By contrast, there is less agreement that free trade has promoted economic growth or led to lower prices on products sold in the United States. Indeed, about as many people say that free trade agreements have raised prices on products as say that they have led to lower prices (30% vs. 32%).
The latest national survey by the Pew Research Center for the People & the Press, conducted among 1,502 adults from Dec. 6-10, finds that there is broad agreement about one group of beneficiaries from free trade agreements: Nearly six-in-ten Americans (57%) say that free trade is good for the people of developing countries, compared with just 19% who say it does not make a difference and 9% who think that free trade agreements are bad for the publics of developing countries.
Views of free trade have long been divided along socioeconomic lines. People with low annual household incomes, and those with less education, are less likely than others to view free trade as beneficial, both for the country and themselves. There also are significant political differences: More Republicans than Democrats say that trade has been good for the United States (50% vs. 42%), and the gap is even larger in terms of the personal financial impact of trade. In addition, far more Republicans than Democrats say that free trade agreements lower the price on products sold in the United States (40% vs. 27%).

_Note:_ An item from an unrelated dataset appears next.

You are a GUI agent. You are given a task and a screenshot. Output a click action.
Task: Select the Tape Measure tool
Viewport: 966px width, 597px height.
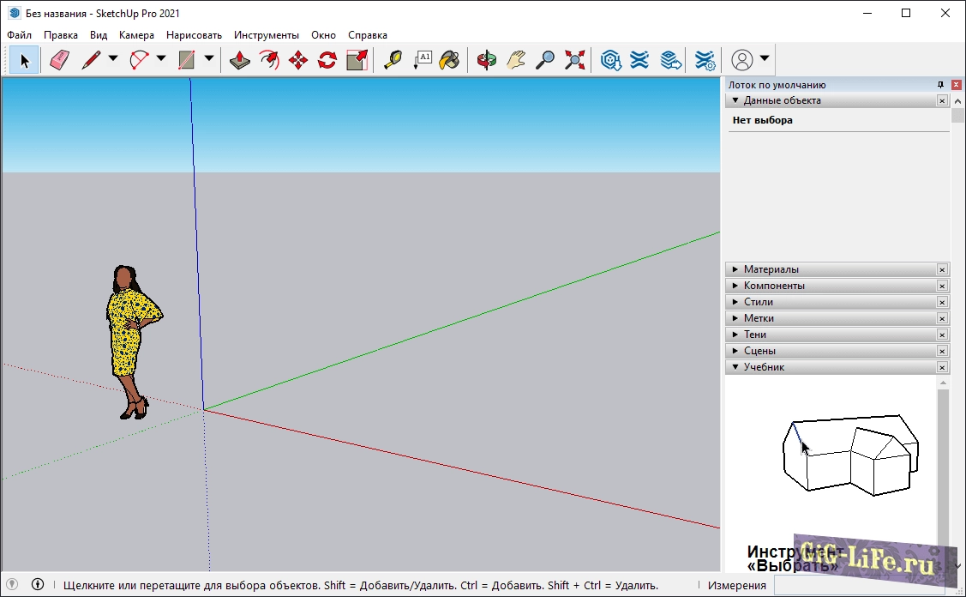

But Republicans and Democrats both see a negative impact of trade on wages and jobs. By a margin of 42%-14%, Republicans say that trade agreements lead to job losses rather than creating jobs; Democrats agree by an even wider margin (51%-10%). And Republicans by 42% to 11% say trade makes wages lower rather than higher; Democrats concur by 47%-11%.
The new survey also finds that isolationist sentiment among the public, which has risen dramatically in recent years because of the Iraq war, remains undiminished. Currently, 42% of Americans agree that the U.S. “should mind its own business internationally and let other countries get along the best they can on their own”; 53% disagree with that statement. The percentage agreeing with this statement equals the number in October 2005, and is on par with measures of isolationist sentiment in the mid-1990s, in the wake of the Cold War, and in the mid-1970s after the Vietnam War.
While many Americans take a cautious view of the U.S. role in the world, about half (51%) say they believe that the United States has a responsibility to do something about the ethnic genocide in the Darfur region of Sudan. Roughly the same number (53%) favors the use of U.S. troops as part of a multinational force to end the ethnic genocide there.
By comparison, in March 1999 nearly half of Americans (47%) felt the U.S. had a responsibility to do something about the fighting between ethnic groups in the Serbian province of Kosovo. But during the Bosnian civil war in June 1995, far fewer just 30% believed the U.S. had a responsibility to do something about fighting between Serbs and Bosnians in the former Yugoslavia.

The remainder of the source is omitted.